Dessa vez não colou, dessa vez não deu. Até aquele momento ainda poderia sobreviver a imagem de “bom moço incorruptível” de um militar. Boa parte da população acreditou nisso por muito tempo: “É de uma família boa, o pai é militar, são honestos, têm caráter”. No entanto, a prática exposta não deixou a velha teoria virar a esquina. Militares se corromperam, se venderam, chafurdaram na grana que lhes ofereceram, e traíram à Pátria!
Muitos aceitaram o comando espúrio de um ex-capitão indisciplinado expulso do Exército. A boa fama dos militares fez com que a população até então não acreditasse que isso fosse possível. Claro que há bons militares e honestos, e é bom lembrar que o golpe não se confirmou por conta da resistência de duas das três forças armadas. Mas este texto não é sobre isso. Espero que a nova fase de desenvolvimento democrático nos leve à desmilitarização das polícias e à extinção das ameaçadoras escolas cívico-militares.
Estamos vivendo outra parte da história.

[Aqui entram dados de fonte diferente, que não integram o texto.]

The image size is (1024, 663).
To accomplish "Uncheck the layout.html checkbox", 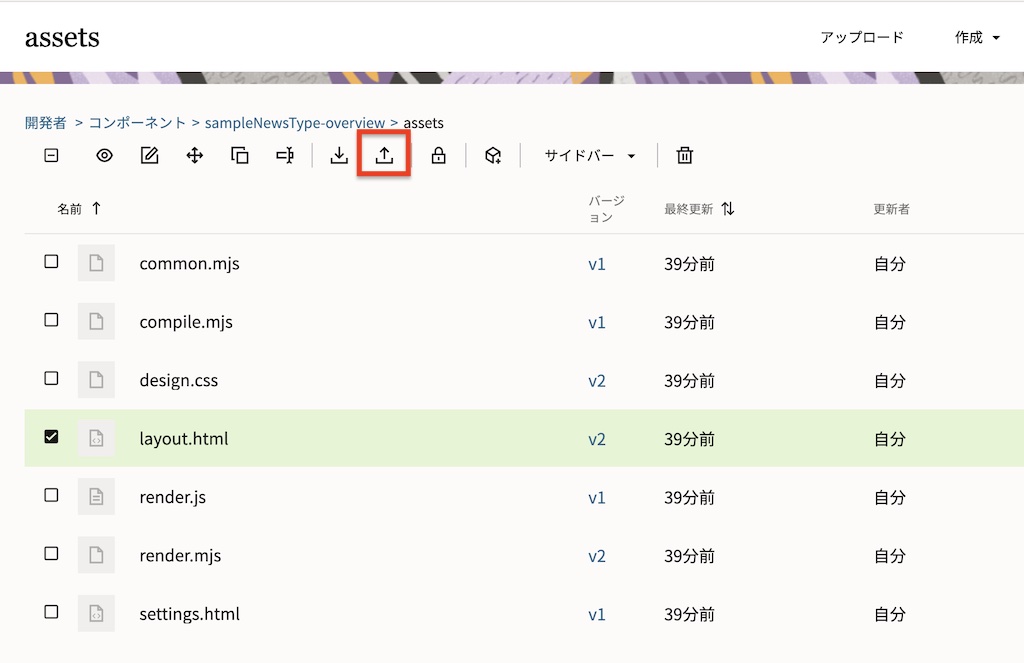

A extrema direita reabre sua boca enorme sobre o mundo e revela que seus dentes continuam afiados. Minha ingênua utopia sonhou que um dia viveríamos em um mundo sem racistas, sem nazistas, sem fascistas. No entanto, nascem grupos neonazistas, neofascistas, e o seu movimento tóxico aumentou também o número de jovens de direita. Oh, meu Deus, ver juventude ser de extrema direita é apunhalar meu coração. Dói. Estou convicta de que o balcão da juventude é o da revolução, e me dilacera saber que só se é jovem de extrema direita em decorrência de uma grave distorção na educação.
Só sei que o que nos levou às ruas foi o sonho de Mia felicidade coletiva. Um sonho. A nutrição dele evita truculências, autoritarismos e tendências suicidas. Creia-me: o sonho é nutrição. É dele que o sonhador vive. Vem de seu ventre a força para estabelecermos de uma vez uma cultura de paz. Até agora minha alma se refestela com o astral do povo na rua reafirmando a democracia. Foi lindo, leve, com a bandeira do Brasil estendida nas mãos do povo brasileiro, sem ninguém ajoelhado e rezando para pneu. Tudo sem ódio.
No Rio de Janeiro, no palco principal, brilhavam nossos ícones, os griôs da música e da história brasileira, cada um trazendo na camisa a nossa bandeira. Simbólico. Foi uma retomada. Cada música ali era um hino à justiça contemporânea da jovem democracia brasileira. Provocou um sapeca-iaiá no Congresso.
Apesar da manobra vil do voto secreto, vazou a lista de quem votou contra o povo. Depois que o povo foi às ruas, em todas as capitais, em tempo recorde de divulgação, veio um tal de arrependimento público, uma tal de desculpa esfarrapada, uma cara de pau inacreditável correndo atrás do prejuízo. O certo é que, na esteira desse despertar popular, o Senado sepultou a PEC da bandidagem. O projeto de anistia não respira mais. Aprovou-se o não pagamento de impostos para quem ganha até 5 mil. E é a vez do fim da escala 6×1, triste resquício da escravização que ainda estrutura a lógica capitalista, trabalhista e racista no Brasil.
A atual ocupação parlamentar no Congresso é, em sua maioria, representada por “ raposas “( que me desculpem essas pela metáfora) que só pensam em enriquecimento pessoal por meio de recursos públicos. São ratos de terno e gravata que vão querer se reeleger de novo no ano que vem. Não passarão. Cabe a nós escolher: precisamos de um Congresso que cuide dos nossos interesses e resolva as necessidades do povo brasileiro.
Essa foi a grande lição que o Brasil recebeu, a céu aberto. Espero que acertemos todas essas questões na hora da prova.